Abu Lu'lu'ah al-Majusi

Dari Wikipedia bahasa Indonesia, ensiklopedia bebas

Pīrūz Nahavandi (bahasa Persia: پیروز نهاوندی) atau yang dikenal dalam bahasa Arab sebagai 'Abu-Lū'lū'ah al-Majusi (bahasa Arab: أبو لؤلؤة المجوسي‎) atau Abu Lukluk adalah seorang prajurit Sasania yang bertugas di bawah komandan Rostam Farrokhzad, tetapi berhasil ditangkap dalam Pertempuran Qadisiyyah pada tahun 636 M ketika Sassania dikalahkan oleh tentara Muslim pimpinan Khalifah Umar bin Khattab di tepi barat Sungai Efrat. Setelah ia dibawa ke Madinah, ia berhasil membunuh sang Khalifah pada tahun ke-23 Hijriah (644-645 M).

Biografi[sunting | sunting sumber]

Setelah kejatuhan Kekaisaran Sasaniyah, ia ditawan lalu dijadikan budak yang bekerja untuk Al-Mughirah bin Syu'bah, salah seorang sahabat Rasulullah yang memimpin Basrah. Bakat seninya membuat sang majikan menyurati Khalifah Umar yang akhirnya memperbolehkan Abu Lukluk tinggal di Madinah.

Pembunuhan Umar[sunting | sunting sumber]

Pada suatu hari pada tahun ke-23 Hijriah, Abu Lukluk bersembunyi di pagi buta di dekat tempat Umar bin Khattab akan mengimami shalat Shubuh berjamaah di Masjid Nabawi. Saat Umar mulai bertakbir, Abu Lukluk tiba-tiba muncul dan menikam pusar sang Khalifah Amirul Mu'minin sebanyak tiga kali dengan sebuah belati bermata dua. Umar melaungkan kalimat "Allahuakbar" dan mencoba untuk meneruskan salat. Beberapa di antaranya mencoba mengejar Abu Lukluk dan ada juga yang kabur karena ketakutan. Setelah menikam Umar, ia mencoba menikam orang-orang yang mencoba menangkapnya. Ketika terpojok, Abu Lukluk melakukan bunuh diri.

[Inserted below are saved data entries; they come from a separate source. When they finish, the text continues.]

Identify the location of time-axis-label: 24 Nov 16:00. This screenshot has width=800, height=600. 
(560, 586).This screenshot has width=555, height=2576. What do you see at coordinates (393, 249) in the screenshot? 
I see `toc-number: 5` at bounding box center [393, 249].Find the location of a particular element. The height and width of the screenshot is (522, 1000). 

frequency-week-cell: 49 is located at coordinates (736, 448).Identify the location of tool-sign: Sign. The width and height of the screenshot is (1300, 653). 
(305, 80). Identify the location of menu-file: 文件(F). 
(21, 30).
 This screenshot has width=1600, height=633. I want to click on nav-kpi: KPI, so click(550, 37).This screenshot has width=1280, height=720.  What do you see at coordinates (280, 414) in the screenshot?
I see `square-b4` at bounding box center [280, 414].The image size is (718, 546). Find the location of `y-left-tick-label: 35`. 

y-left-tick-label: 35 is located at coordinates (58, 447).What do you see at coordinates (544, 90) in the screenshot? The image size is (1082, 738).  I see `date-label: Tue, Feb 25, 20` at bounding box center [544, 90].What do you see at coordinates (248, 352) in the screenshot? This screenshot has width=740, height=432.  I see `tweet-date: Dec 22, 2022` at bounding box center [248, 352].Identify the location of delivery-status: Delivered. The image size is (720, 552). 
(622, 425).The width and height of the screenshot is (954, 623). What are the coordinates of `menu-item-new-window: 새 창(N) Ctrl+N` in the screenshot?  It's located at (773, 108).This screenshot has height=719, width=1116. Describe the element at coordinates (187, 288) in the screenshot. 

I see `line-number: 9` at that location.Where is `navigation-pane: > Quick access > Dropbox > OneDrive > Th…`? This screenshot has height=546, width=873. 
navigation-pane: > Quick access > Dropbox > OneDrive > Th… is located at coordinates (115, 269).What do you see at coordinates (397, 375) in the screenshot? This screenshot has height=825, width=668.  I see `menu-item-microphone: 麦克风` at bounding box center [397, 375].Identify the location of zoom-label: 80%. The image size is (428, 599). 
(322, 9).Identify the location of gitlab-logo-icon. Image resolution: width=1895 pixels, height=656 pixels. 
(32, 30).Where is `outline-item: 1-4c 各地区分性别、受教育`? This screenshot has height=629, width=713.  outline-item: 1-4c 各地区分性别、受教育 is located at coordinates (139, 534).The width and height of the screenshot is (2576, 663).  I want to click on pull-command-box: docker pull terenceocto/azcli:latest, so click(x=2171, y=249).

Makam[sunting | sunting sumber]

Makam Abu Lukluk

Konon, Abu Lukluk dimakamkan di Kashan, di wilayah Iran. Makamnya dibangun pada abad ke-11 dengan arsitektur Persia-Khawarizmi. Makamnya dibangun dengan kubah berbentuk kerucut. Tanggal pembangunannya tidak diketahui sementara batu nisannya baru diletakkan pada abad ke-14.

Kontroversi[sunting | sunting sumber]

Sebagian kaum Syi'ah memberi gelar kepada Abu Lu'lu' Baba Shujauddin yang berarti Bapak Pemberani. Hari pembunuhan Umar itu diperingati pada 9 Rabiul awal sebagai djashn-e Omar koshi atau hari pembunuhan Umar yang dahulu beberapa kali dirayakan di desa-desa terpencil di pelosok Iran, sebelum akhirnya dilarang oleh pemerintah Iran yang baru naik setelah Revolusi Iran tahun 1979. Hal ini dilakukan karena beberapa kali menuai kritik dari berbagai negara Islam di seluruh dunia.